Add sugar cane, Indian corn and cider to the bounty and it was like walking into the pages of Foxfire, the then-popular books on mountain culture that surely inspired many a suburbanite to strike out on an October morning to see if it was really like that.
Foothill town fathers saw the day-trippers as pullets ready to be plucked, and they figured why not pluck them in Boaz, Athens or Centre?
So it followed that fall festivals became as much a part of upper Piedmont culture as Friday night football.
Of course, there had always been harvest celebrations of sorts around the region. When the crops were in, hay was in the barn, wood was split and stacked, and fruits had been turned into jellies and preserved, farmers came to town to compare, swap and sell. But city folks wanted more, so the festivals were pushed back into October, when turning trees were reaching their peak. Colors were what flatlanders in station wagons wanted to see.

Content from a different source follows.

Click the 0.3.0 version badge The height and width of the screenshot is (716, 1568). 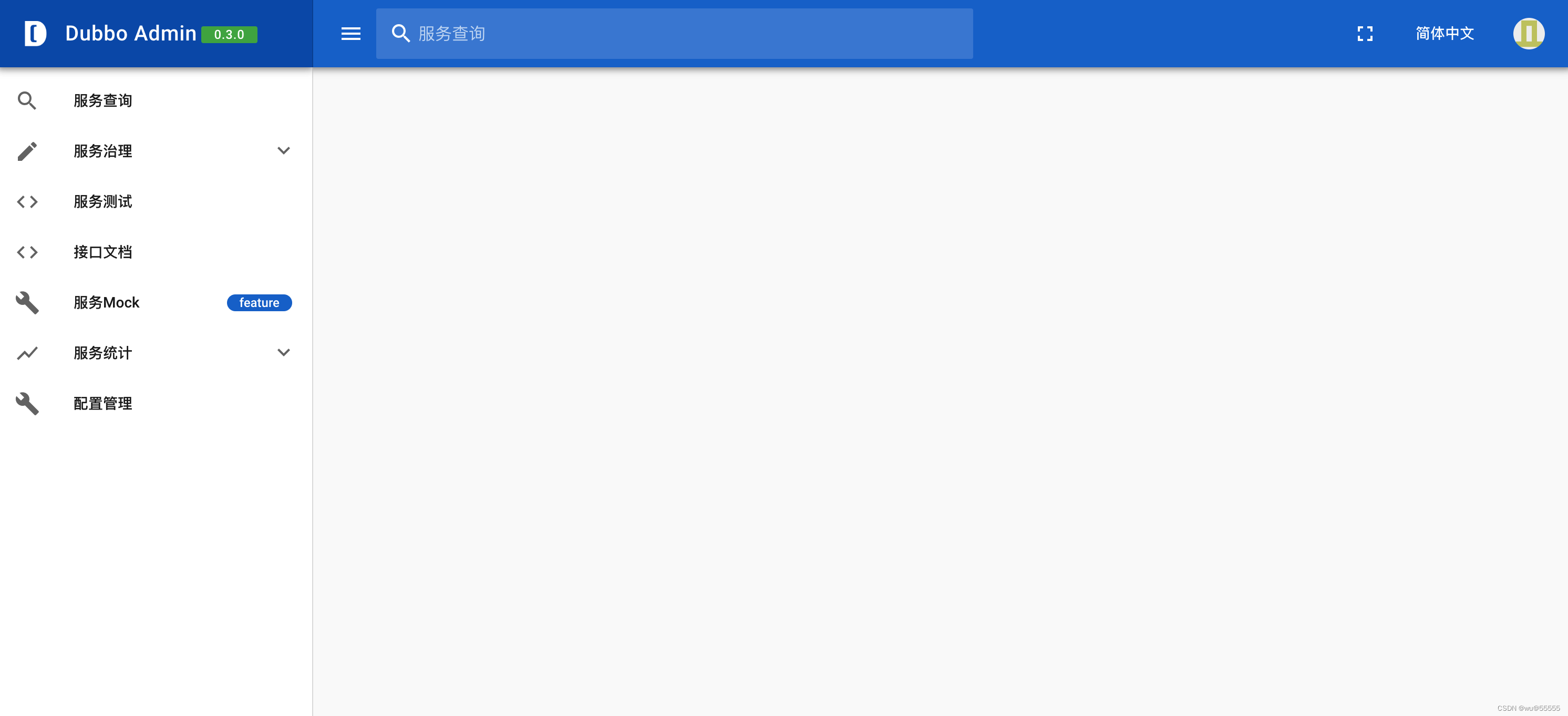(x=230, y=34)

Lured by the leaves, day-trippers clogged the winding two-lane roads. Used to unmannered maneuvering on suburban streets, they wove in and out, slowed to take in a particular sight and pulled off without warning when some colorful vista caught their eye.
So locals set up stands where they sold corn-shuck dolls, whirligigs and all sorts of “mountain crafts” that visitors could “collect.” They put out the jams and jellies, the breads and cakes that, if you asked a little woman in a polk bonnet, she would tell you had come out of her wood-stove oven that very morning. If that were true, and who am I to say it wasn’t, a rural way of life was being preserved because city folks wanted to buy and country folks wanted to sell.

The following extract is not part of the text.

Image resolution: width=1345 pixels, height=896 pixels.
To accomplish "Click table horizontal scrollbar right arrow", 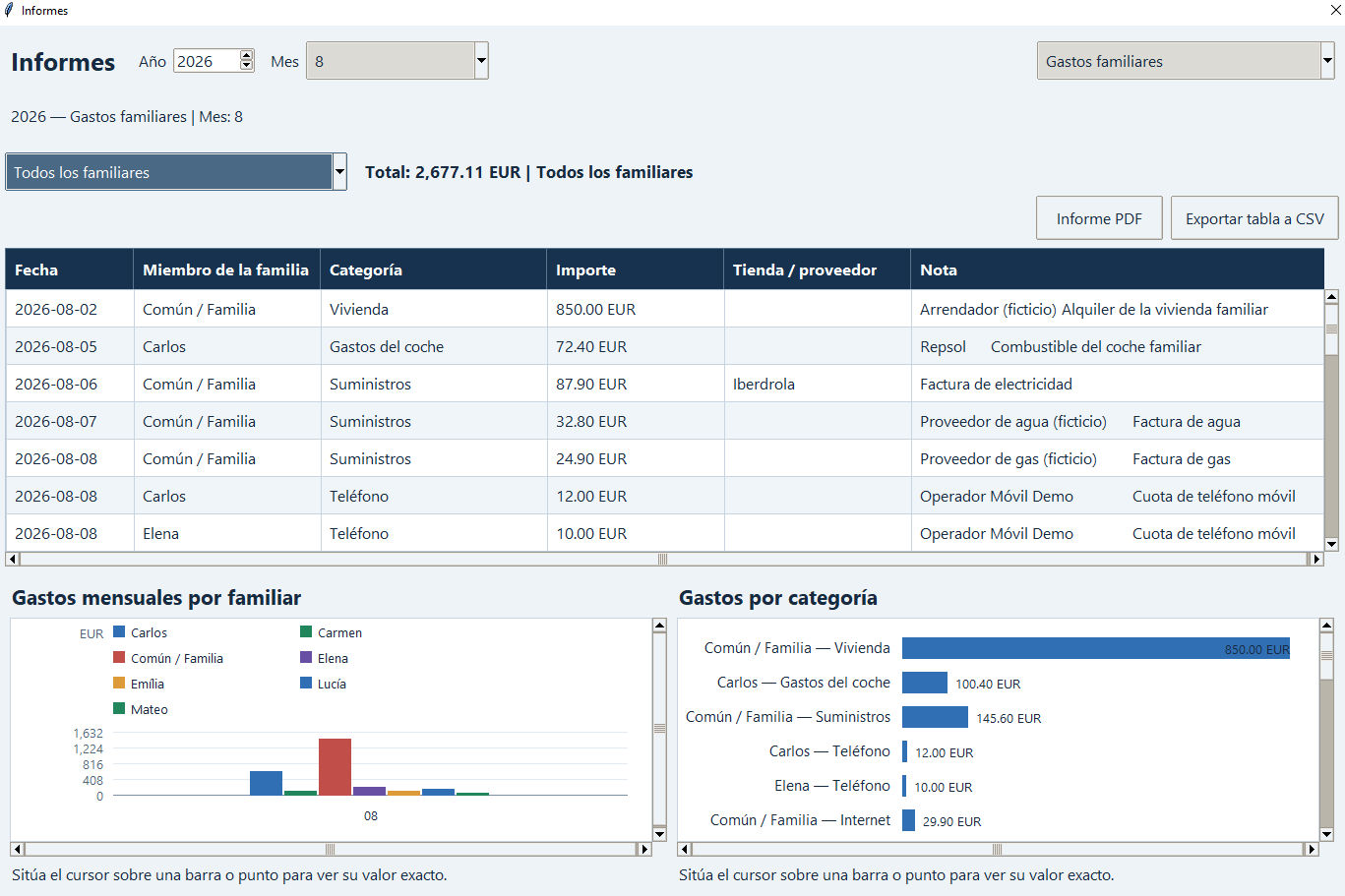I will (x=1315, y=559).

In some places, whole towns reinvented themselves. Helen, a nondescript community in a north Georgia valley, was transformed into an Alpine village that added faux German collectables to what weekenders could purchase.
Northeast Alabama hills and highways have happily avoided the traffic jams of Helen, not to mention the tacky tawdriness of Gatlinburg, Tenn., and Cherokee, N.C. — so far. Though it is true that Alabama mountains are not so high as the Smokies, with nothing other than themselves for comparison, they are high enough. For visitors seeking fall colors that are equal to any, what they find in the hills and hollows, creeks and rivers of the Cumberland Plateau are spectacular.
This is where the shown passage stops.